= Rule against perpetuities =

Legal rule prohibiting very long temporary interests in property

The rule against perpetuities is a legal rule in common law that prevents people from using legal instruments (usually a deed or a will) to exert control over the ownership of private property for a time long beyond the lives of people living at the time the instrument was written. Specifically, the rule forbids a person from creating future interests (traditionally contingent remainders and executory interests) in property that might feasibly vest beyond 21 years after the lifetimes of those living at the time of creation of the interest, often expressed as a "life in being plus twenty-one years". In essence, the rule prevents a person from putting qualifications and criteria in a deed or a will that would continue to affect the ownership of property long after he or she has died, a concept often referred to as control by the "dead hand" or "mortmain". The practical effect of this is that control can be exercised over no more than two future generations – a will can create restrictions over the future disposal of real property by the testator's son and heir, but not over the further disposal of that property by that son's own heirs. Feasibly, such a third-generation disposal might fall further into the future than a life in being plus twenty-one years – and so terms in a will written to constrain that disposal would be void from the outset.

The basic elements of the rule against perpetuities originated in England in the 17th century and were "crystallized" into a single rule in the 19th century. The rule's classic formulation was given in 1886 by the American legal scholar John Chipman Gray:

No interest is good unless it must vest, if at all, not later than twenty-one years after some life in being at the creation of the interest.
— John Chipman Gray, Rule Against Perpetuities § 201.

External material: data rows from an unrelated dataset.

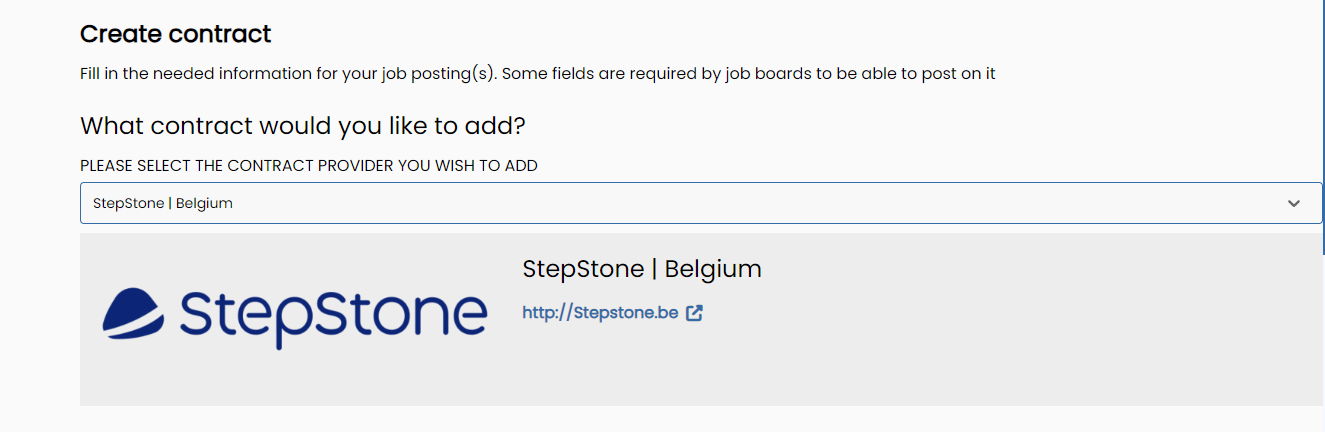
Task: Click the StepStone logo thumbnail
Action: tap(295, 316)
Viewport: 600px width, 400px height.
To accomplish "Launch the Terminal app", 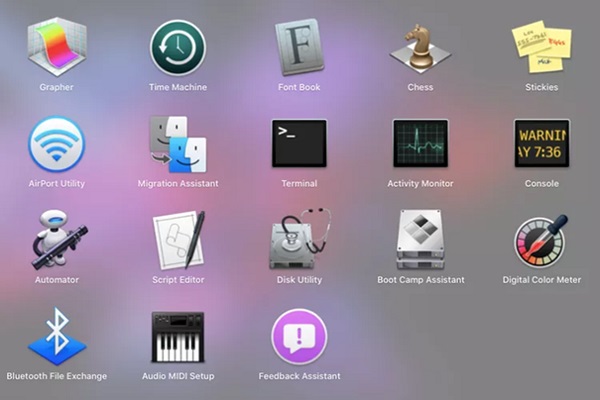I will click(299, 143).
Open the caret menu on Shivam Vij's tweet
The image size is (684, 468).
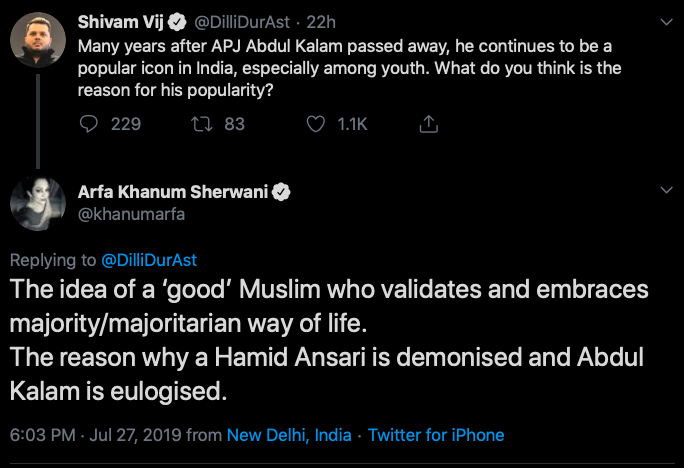point(667,19)
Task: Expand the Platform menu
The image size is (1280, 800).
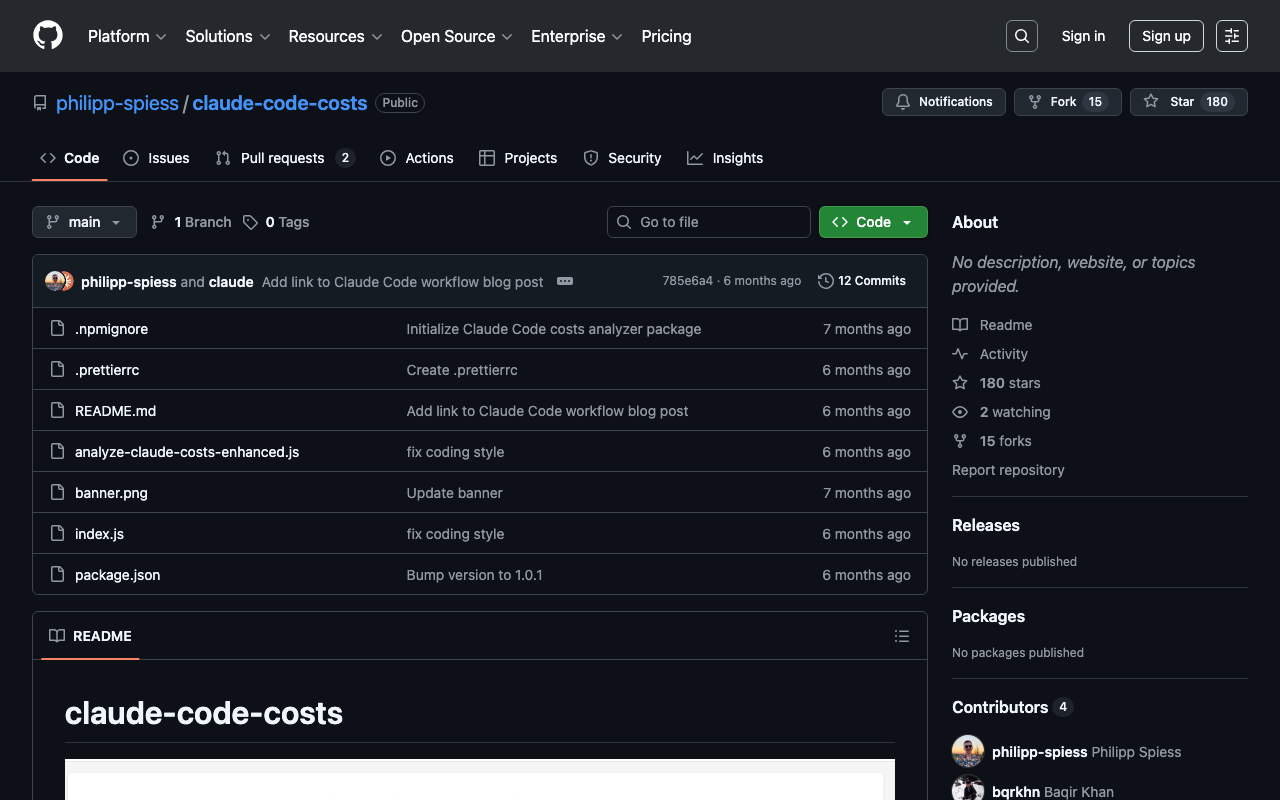Action: pyautogui.click(x=126, y=36)
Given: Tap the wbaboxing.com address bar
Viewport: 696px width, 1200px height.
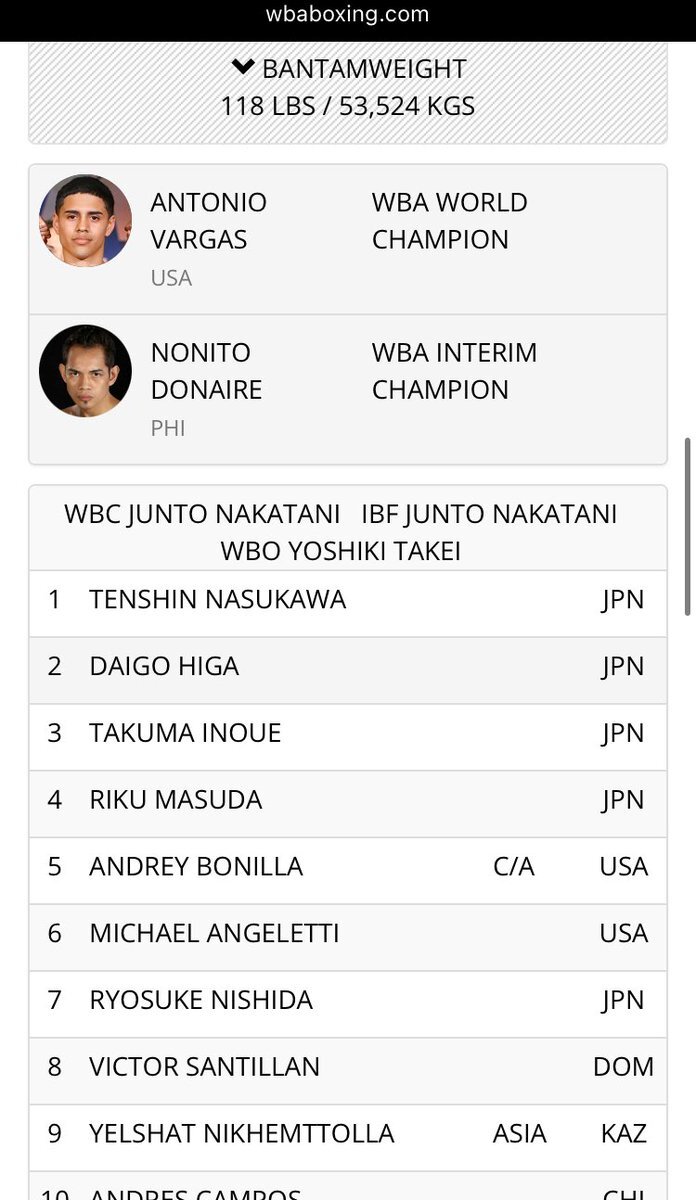Looking at the screenshot, I should pos(348,14).
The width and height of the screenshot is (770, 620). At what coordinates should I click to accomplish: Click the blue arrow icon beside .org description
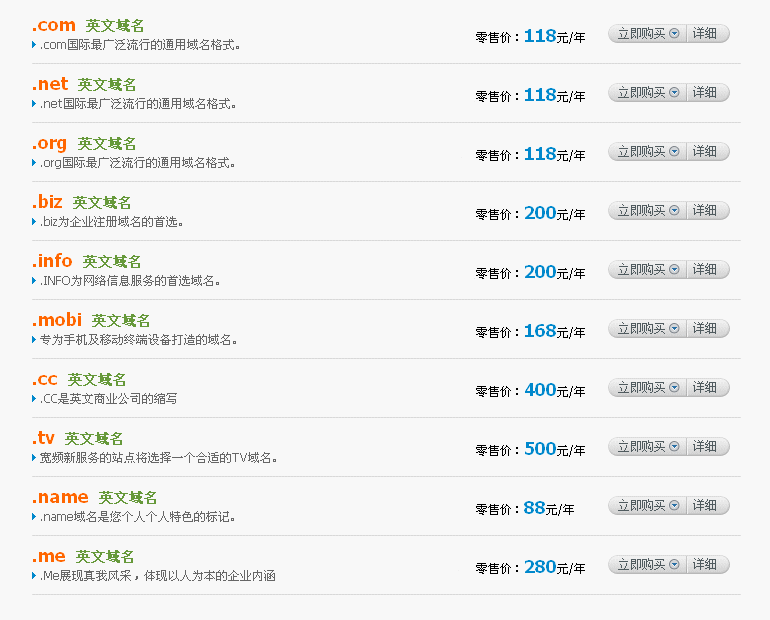tap(34, 163)
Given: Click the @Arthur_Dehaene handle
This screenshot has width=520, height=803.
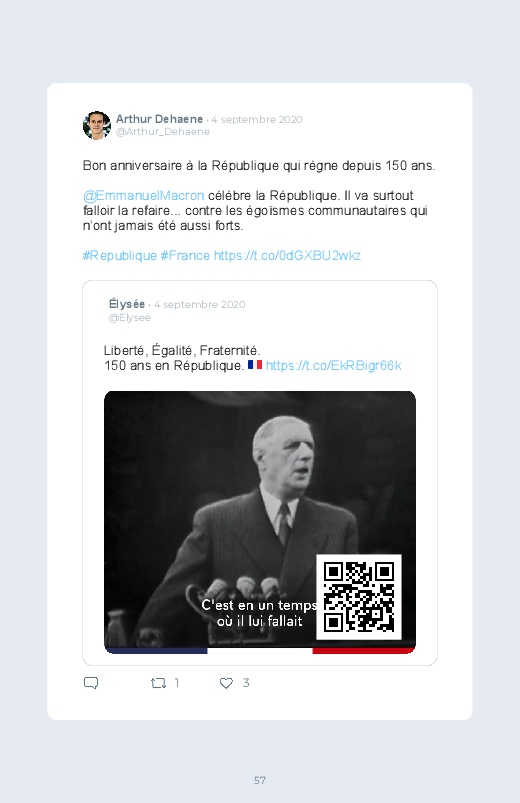Looking at the screenshot, I should (x=163, y=132).
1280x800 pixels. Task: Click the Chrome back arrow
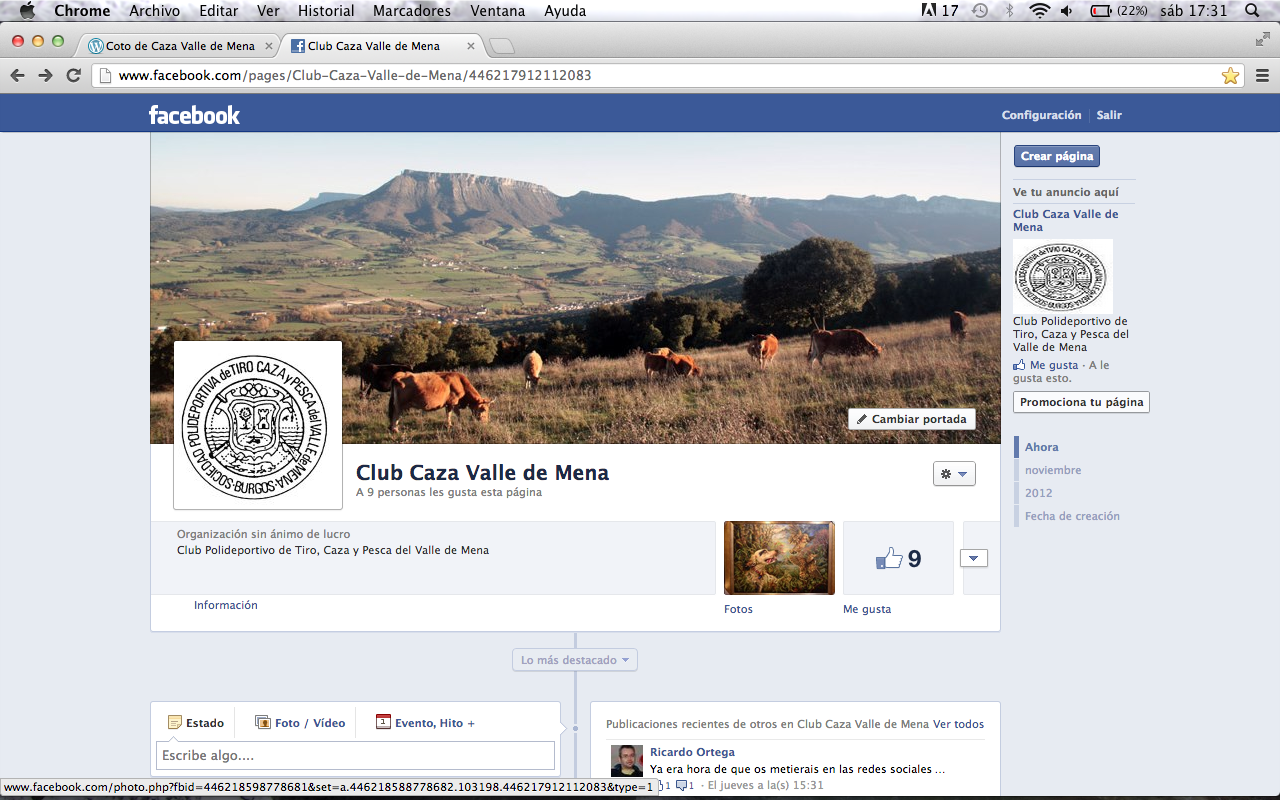coord(17,75)
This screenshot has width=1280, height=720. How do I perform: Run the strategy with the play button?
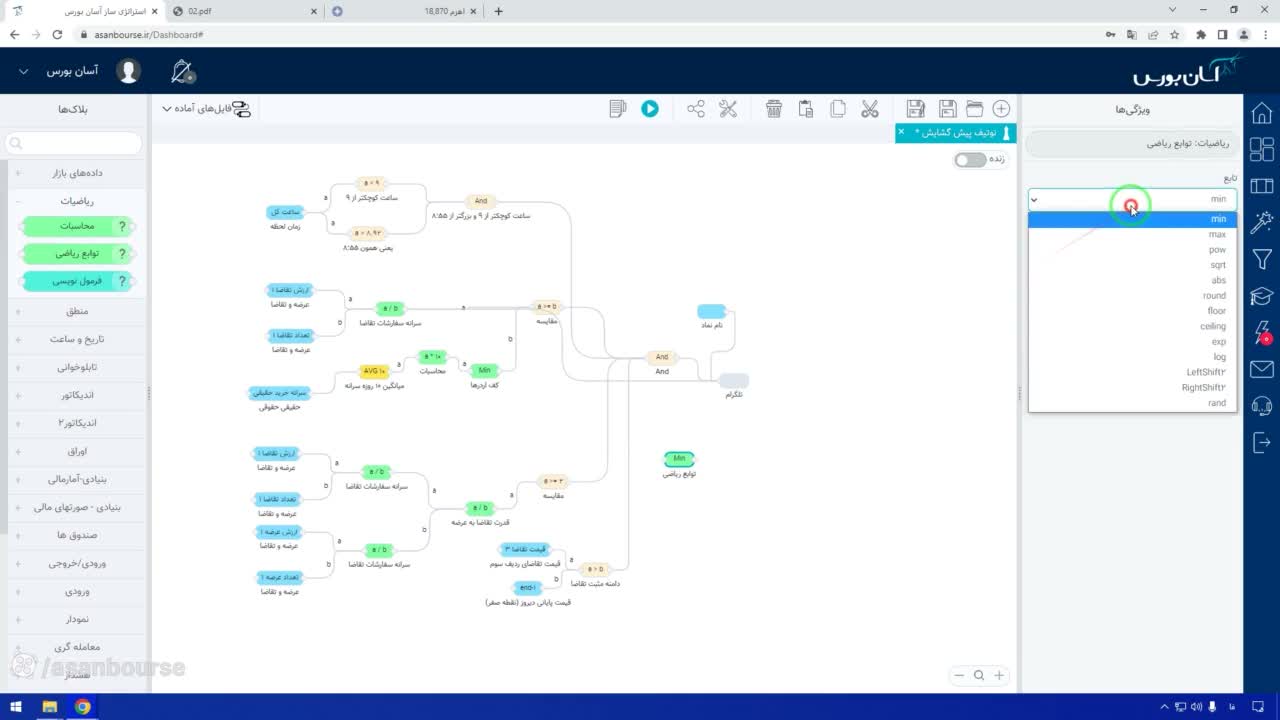[650, 109]
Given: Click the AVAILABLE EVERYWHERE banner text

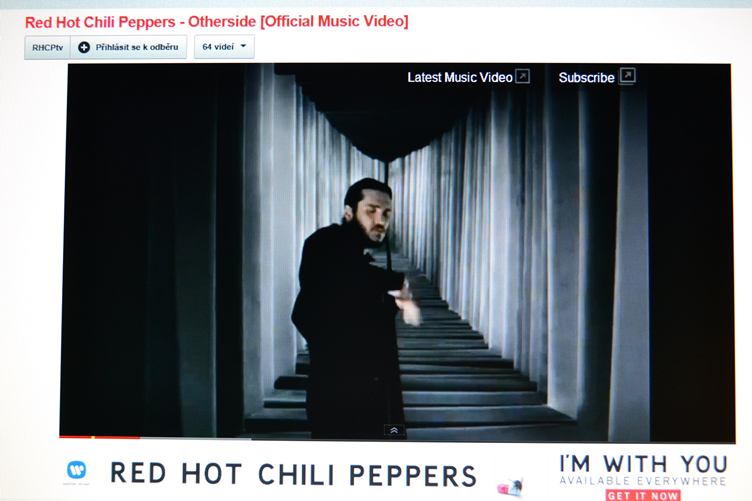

The rule against perpetuities serves a number of purposes. First, English courts have long recognized that allowing owners to attach long-lasting contingencies to their property harms the ability of future generations to freely buy and sell the property, since few people would be willing to buy property that had unresolved issues regarding its ownership hanging over it. Second, judges often had concerns about the dead being able to impose excessive limitations on the ownership and use of property by those still living. For this reason, the rule allows testators to put contingencies on ownership only provided that no interest created vest later than 21 years after the death of some specified person alive at the creation of the interest. Lastly, the rule against perpetuities was sometimes used to prevent very large, possibly aristocratic, estates from being kept in one family for more than one or two generations at a time.

The rule also applies to options to acquire property. Often, one of the objectives of delaying the time of vesting is to avoid or reduce taxation of some sort. For example, a bequest in a will may be to one's grandchildren, often with a life interest to one's surviving spouse and then to the children, to avoid the payment of multiple death duties or inheritance taxes on the testator's estate. The rule against perpetuities was one of the devices developed to at least limit this tax avoidance strategy.

==Historical background==
The rule has its origin in the Duke of Norfolk's Case of 1682. That case concerned Henry, 22nd Earl of Arundel, who had tried to create a shifting executory limitation so that some of his property would pass to his eldest son (who was mentally deficient) and then to his second son, and other property would pass to his second son, but then to his fourth son. The estate plan also included provisions for shifting property many generations later if certain conditions should occur.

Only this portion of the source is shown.